WASHINGTON — For many working Americans, Labor Day is a welcome day of rest. But for the 20 million who are unemployed, underemployed, or who have given up looking for work, it's just another reminder of the slowest economic recovery since the Great Depression.
More than ever, dispirited workers and discouraged businesses need to hear concrete ideas for putting our economy back on track and our nation back to work.
Over the past year, the U.S. Chamber of Commerce has advanced an ambitious, practical and common-sense American Jobs and Growth Agenda to spur our economy and create millions of jobs — without raising taxes or adding to the deficit.
America should make strong investments in natural resources and infrastructure. Here's how:
We are on the cusp of an energy revolution that could employ millions of Americans, reduce our dangerous dependence on foreign sources, generate billions in government revenues, and reinvigorate U.S. manufacturing.
To realize that potential, let's remove barriers to our vast domestic resources and strengthen our supply through key energy infrastructure projects, like the Keystone XL pipeline.
At the same time, we must modernize our overall infrastructure system and knock down roadblocks to $250 billion in private capital.

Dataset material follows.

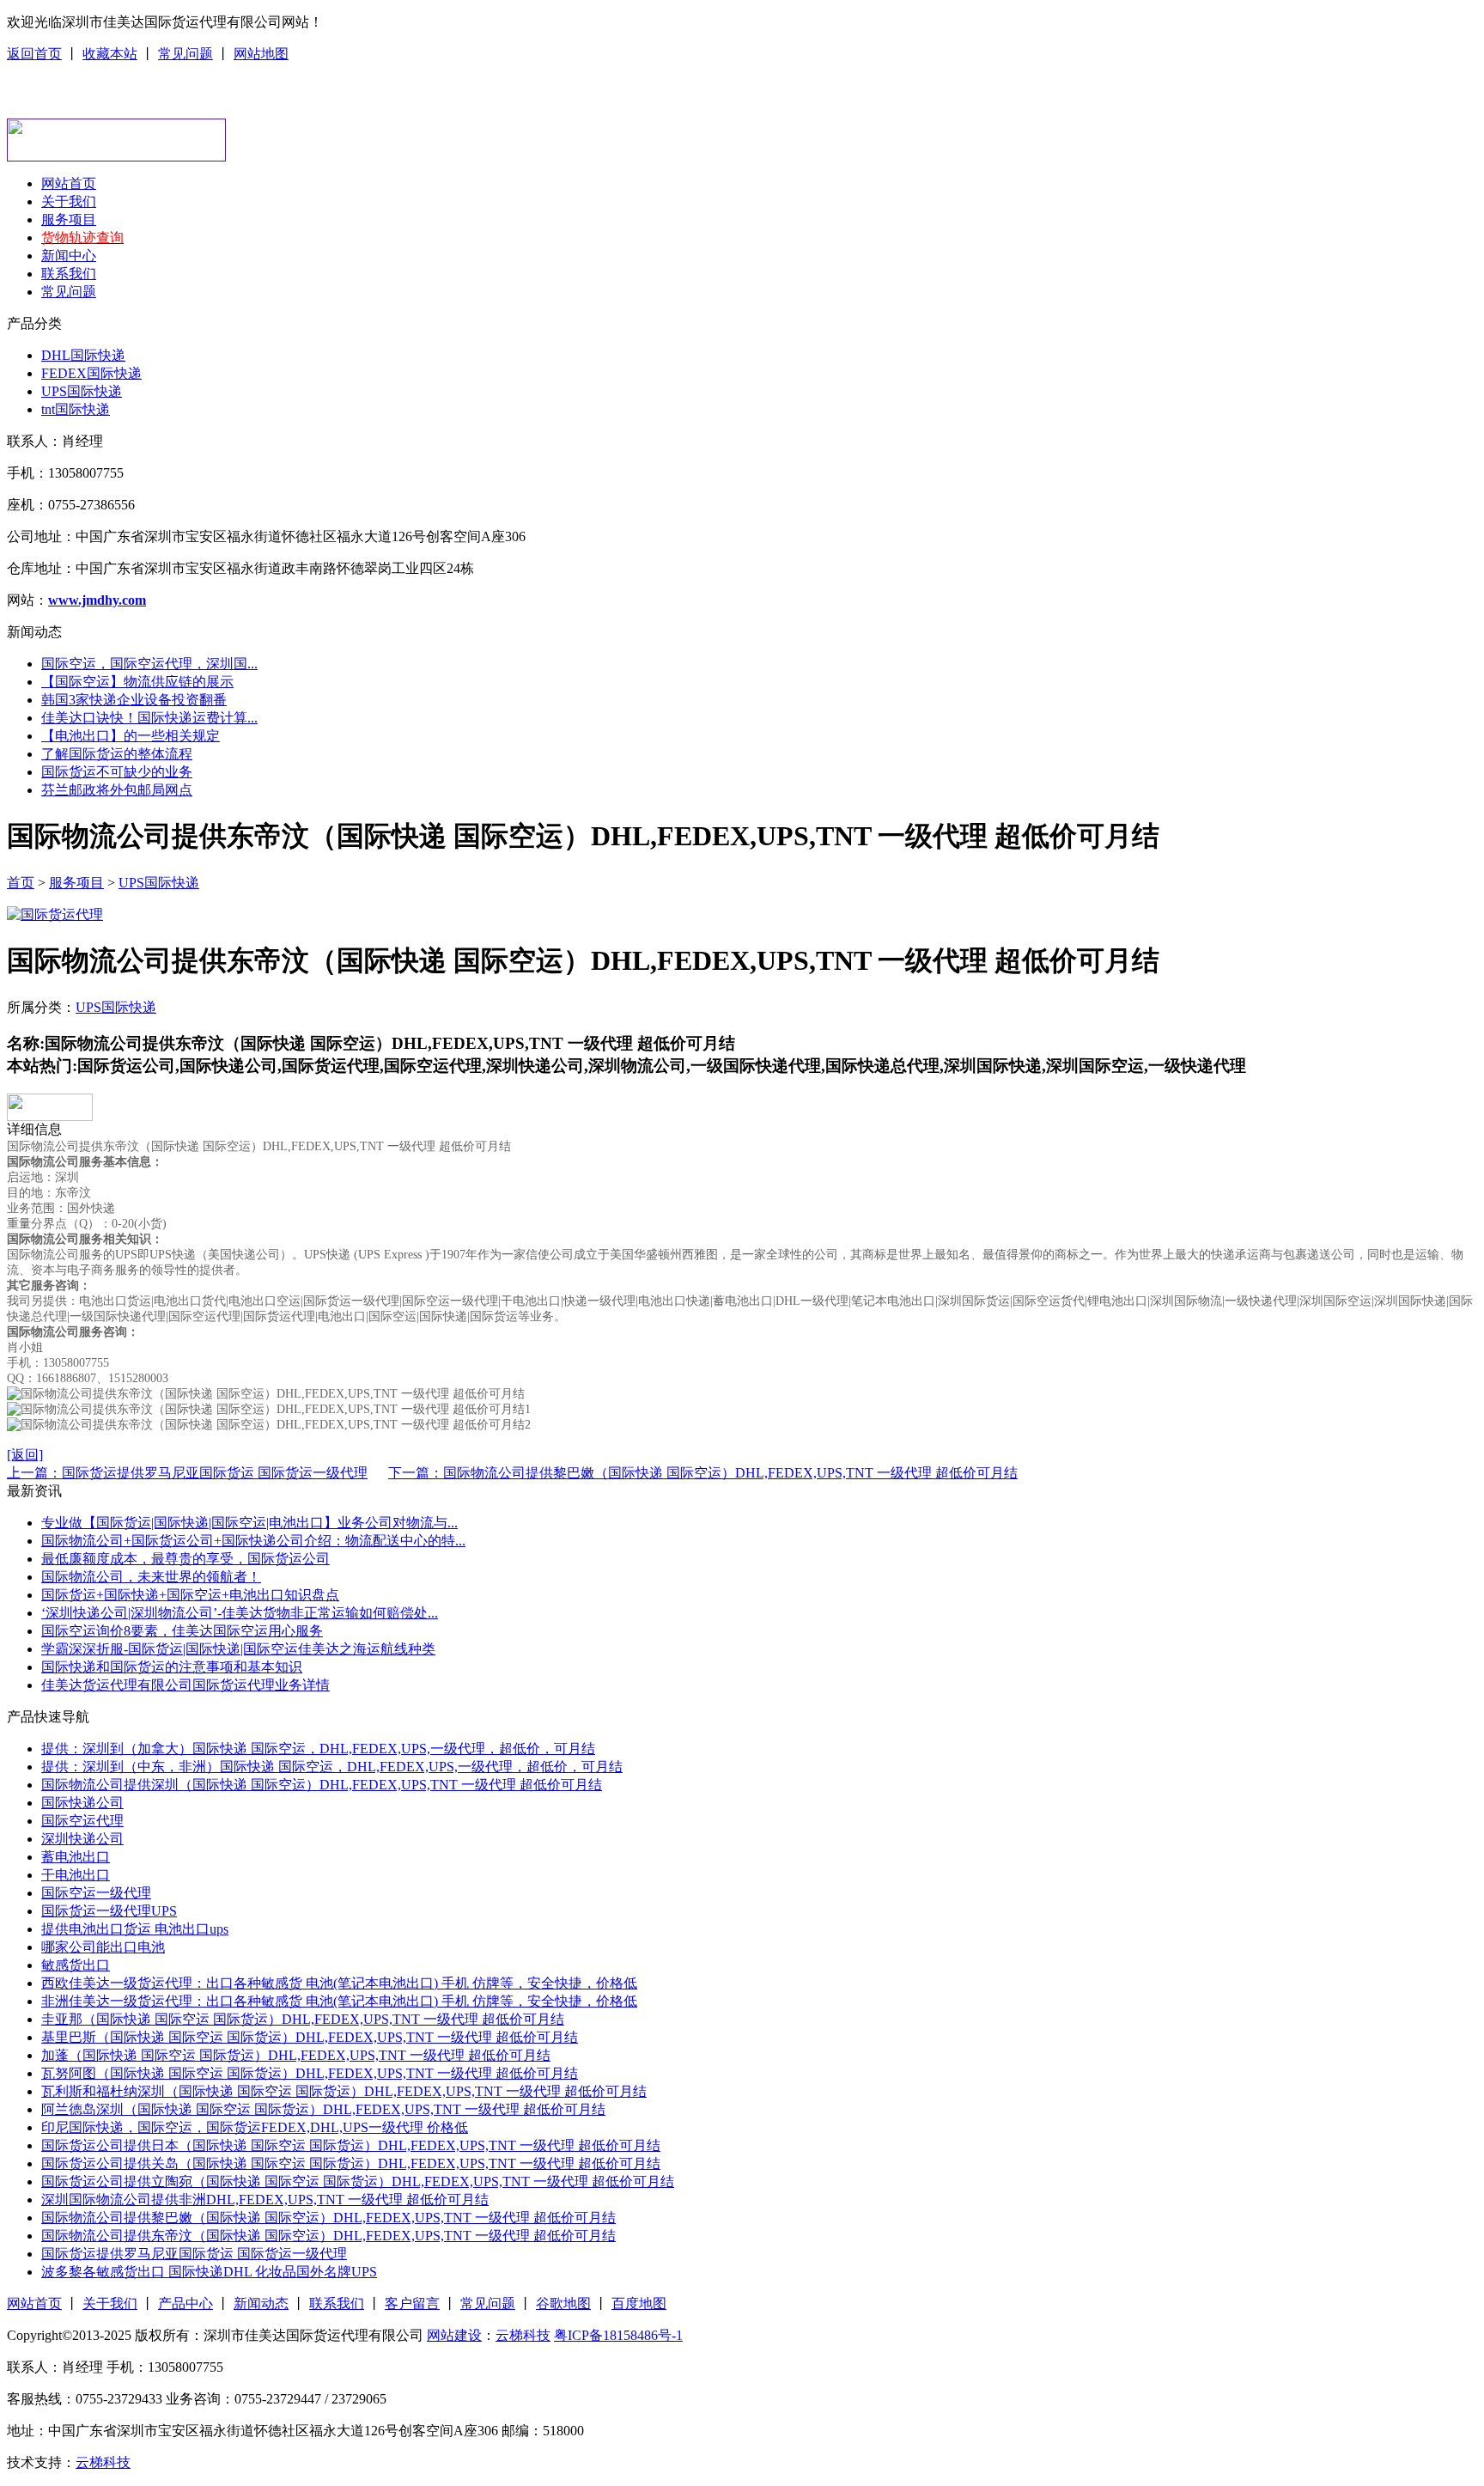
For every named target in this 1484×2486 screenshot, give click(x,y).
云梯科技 (523, 2335)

Congressional passage of a multiyear highway bill — after years of short-term extensions — has finally given states, communities and private partners some certainty to begin launching projects. Now the hard work of rebuilding must begin.
America should expand global commerce through trade, investment and tourism. Ninety-five percent of the world's customers live outside the United States. We'll lose access to lucrative global markets — and sales and jobs — without a bold, forward-looking trade agenda.

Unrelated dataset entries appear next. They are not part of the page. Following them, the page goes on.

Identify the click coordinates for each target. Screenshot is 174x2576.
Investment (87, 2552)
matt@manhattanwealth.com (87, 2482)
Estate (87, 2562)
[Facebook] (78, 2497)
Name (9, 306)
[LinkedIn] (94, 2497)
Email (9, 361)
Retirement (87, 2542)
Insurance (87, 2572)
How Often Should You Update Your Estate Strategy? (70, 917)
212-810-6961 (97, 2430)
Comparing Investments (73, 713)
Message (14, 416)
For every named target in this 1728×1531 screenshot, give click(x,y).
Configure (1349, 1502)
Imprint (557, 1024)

To create jobs and keep America's economy humming, it is imperative that we advance our competitive edge. We can't allow our ideas, innovations and jobs to be stolen by foreign rogue websites. Nor can we allow our workforce to fall behind. A competitive workforce requires major improvements to our public K-12 education system and high-skilled visa reform.
If businesses are to thrive and hire, we've got to modernize a regulatory system that is currently suffocating business expansion and stifling job creation. Likewise, we've got to rid our legal system of lawsuit abuse that undermines job creation. Finally, our antiquated tax code must be reformed to lower rates for individuals and corporations while broadening the overall tax base.
Congress should act on all these meaningful reforms to give our economy the boost it needs. But in the short term, lawmakers' most urgent task is to prevent us from going over the fiscal cliff.
If Congress allows the tax provisions of 2001 and 2003 to expire and the blunt cuts of sequestration to take effect, things could get a lot worse. The nonpartisan Congressional Budget Office recently echoed the warnings of leading economists that a new American recession could be imminent.
Americans deserve a stronger economy, and free enterprise can deliver it if Congress and the president act to prevent the immediate crisis and begin the work of securing our future.
R. Bruce Josten is executive vice president for government affairs at the U.S. Chamber of Commerce.